Exercise aim -> Lines of the data that contain the word "computer" are the ones to copy.

Stored items ->
• • • • • • •
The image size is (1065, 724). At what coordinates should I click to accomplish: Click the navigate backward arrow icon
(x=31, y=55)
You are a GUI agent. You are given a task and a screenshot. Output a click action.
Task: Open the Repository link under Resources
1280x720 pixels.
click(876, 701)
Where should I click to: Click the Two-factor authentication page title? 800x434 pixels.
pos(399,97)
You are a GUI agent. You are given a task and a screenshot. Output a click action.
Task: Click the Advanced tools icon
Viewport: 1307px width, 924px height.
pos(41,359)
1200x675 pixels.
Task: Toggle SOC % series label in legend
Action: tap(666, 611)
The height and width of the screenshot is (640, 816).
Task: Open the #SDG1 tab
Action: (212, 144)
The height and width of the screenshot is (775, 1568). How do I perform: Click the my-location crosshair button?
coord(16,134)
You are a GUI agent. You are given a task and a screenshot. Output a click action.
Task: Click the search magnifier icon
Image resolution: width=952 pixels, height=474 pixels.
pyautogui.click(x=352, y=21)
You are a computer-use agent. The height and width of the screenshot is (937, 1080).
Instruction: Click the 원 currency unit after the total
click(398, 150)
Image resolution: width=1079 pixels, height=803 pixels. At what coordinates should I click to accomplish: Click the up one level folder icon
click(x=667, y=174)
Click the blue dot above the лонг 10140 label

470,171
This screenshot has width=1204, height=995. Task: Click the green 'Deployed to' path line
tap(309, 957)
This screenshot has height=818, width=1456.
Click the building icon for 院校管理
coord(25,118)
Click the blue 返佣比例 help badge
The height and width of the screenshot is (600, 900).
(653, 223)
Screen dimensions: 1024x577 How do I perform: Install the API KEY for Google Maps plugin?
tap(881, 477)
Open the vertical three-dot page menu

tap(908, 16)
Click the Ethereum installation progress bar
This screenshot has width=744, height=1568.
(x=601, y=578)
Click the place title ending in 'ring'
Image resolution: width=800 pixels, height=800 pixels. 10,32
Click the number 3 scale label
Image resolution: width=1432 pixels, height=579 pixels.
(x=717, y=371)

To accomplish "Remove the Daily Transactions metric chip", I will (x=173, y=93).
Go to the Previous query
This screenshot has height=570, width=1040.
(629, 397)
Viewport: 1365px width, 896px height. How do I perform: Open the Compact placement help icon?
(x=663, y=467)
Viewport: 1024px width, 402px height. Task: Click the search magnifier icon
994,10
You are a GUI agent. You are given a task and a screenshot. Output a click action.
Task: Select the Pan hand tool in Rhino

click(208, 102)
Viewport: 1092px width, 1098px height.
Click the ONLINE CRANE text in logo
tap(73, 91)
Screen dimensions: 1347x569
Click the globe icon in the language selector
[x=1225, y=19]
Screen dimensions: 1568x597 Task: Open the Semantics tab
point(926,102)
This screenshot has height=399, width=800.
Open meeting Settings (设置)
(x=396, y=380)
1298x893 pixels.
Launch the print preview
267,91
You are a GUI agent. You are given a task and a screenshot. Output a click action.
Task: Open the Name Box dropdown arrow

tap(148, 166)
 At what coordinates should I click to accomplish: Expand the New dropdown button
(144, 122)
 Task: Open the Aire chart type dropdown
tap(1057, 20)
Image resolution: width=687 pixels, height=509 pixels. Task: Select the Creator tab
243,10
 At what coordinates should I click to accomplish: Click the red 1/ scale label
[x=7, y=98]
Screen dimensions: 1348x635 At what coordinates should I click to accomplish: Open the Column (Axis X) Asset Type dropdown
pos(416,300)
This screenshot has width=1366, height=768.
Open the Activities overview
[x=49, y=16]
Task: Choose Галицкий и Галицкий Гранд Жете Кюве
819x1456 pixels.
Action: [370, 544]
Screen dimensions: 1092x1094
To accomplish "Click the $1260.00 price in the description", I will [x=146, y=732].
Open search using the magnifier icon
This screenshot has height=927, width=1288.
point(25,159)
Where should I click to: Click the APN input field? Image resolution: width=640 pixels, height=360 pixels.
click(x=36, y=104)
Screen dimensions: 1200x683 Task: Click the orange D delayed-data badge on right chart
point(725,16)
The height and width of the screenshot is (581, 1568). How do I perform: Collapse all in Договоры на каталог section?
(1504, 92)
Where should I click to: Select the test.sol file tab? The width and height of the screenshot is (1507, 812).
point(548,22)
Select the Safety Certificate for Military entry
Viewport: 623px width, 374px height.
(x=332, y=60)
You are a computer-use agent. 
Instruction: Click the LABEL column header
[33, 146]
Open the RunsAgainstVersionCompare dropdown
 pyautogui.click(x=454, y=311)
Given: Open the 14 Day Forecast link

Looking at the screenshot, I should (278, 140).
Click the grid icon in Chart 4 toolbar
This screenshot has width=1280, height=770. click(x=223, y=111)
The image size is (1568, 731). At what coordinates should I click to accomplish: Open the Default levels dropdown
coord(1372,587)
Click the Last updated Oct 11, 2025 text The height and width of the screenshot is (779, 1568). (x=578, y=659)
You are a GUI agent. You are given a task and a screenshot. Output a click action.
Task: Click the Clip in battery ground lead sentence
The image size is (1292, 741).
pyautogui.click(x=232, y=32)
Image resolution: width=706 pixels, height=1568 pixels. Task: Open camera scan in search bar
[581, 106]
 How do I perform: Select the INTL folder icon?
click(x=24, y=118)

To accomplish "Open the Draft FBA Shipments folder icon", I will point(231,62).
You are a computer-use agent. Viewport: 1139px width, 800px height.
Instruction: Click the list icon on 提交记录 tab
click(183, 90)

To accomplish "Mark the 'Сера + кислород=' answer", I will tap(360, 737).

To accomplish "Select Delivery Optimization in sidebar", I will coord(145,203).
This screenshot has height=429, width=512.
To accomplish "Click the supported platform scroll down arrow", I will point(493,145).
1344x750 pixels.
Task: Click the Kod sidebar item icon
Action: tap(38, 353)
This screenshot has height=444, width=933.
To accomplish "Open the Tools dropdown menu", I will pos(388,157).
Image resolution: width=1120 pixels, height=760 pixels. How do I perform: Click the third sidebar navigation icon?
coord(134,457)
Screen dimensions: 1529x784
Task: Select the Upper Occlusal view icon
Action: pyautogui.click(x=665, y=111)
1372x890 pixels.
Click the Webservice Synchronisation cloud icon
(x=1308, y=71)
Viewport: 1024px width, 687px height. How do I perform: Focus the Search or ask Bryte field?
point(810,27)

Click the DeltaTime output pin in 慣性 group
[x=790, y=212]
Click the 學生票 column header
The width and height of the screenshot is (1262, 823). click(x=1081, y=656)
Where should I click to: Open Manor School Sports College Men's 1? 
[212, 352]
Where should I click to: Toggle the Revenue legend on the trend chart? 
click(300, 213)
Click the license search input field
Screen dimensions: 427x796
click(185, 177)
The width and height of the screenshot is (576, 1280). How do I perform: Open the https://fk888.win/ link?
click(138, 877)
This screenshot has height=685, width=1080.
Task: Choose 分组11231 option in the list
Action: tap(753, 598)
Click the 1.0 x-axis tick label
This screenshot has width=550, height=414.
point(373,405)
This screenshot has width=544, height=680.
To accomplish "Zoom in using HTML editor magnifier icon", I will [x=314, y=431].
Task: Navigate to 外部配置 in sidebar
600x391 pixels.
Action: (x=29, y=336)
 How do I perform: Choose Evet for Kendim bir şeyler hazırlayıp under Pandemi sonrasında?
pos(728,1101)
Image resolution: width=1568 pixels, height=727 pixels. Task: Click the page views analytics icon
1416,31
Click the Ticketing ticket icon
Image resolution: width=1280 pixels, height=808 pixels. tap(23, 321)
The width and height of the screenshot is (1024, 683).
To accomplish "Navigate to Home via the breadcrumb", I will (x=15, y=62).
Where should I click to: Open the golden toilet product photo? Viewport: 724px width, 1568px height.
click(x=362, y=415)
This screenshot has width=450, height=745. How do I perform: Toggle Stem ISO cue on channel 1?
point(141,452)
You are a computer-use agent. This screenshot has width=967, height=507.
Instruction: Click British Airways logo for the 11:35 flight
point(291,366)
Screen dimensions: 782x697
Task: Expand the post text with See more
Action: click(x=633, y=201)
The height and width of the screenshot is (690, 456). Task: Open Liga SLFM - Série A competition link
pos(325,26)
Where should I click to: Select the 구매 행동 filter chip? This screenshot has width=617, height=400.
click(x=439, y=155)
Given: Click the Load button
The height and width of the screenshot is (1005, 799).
• • • • • • •
Solution to this problem ->
You are a computer-use agent. The height and width of the screenshot is (937, 1080).
You are a computer-use agent. 
You are a computer-use agent. Viewport: 1139px width, 800px height.
You are a computer-use agent. This screenshot has width=967, height=507.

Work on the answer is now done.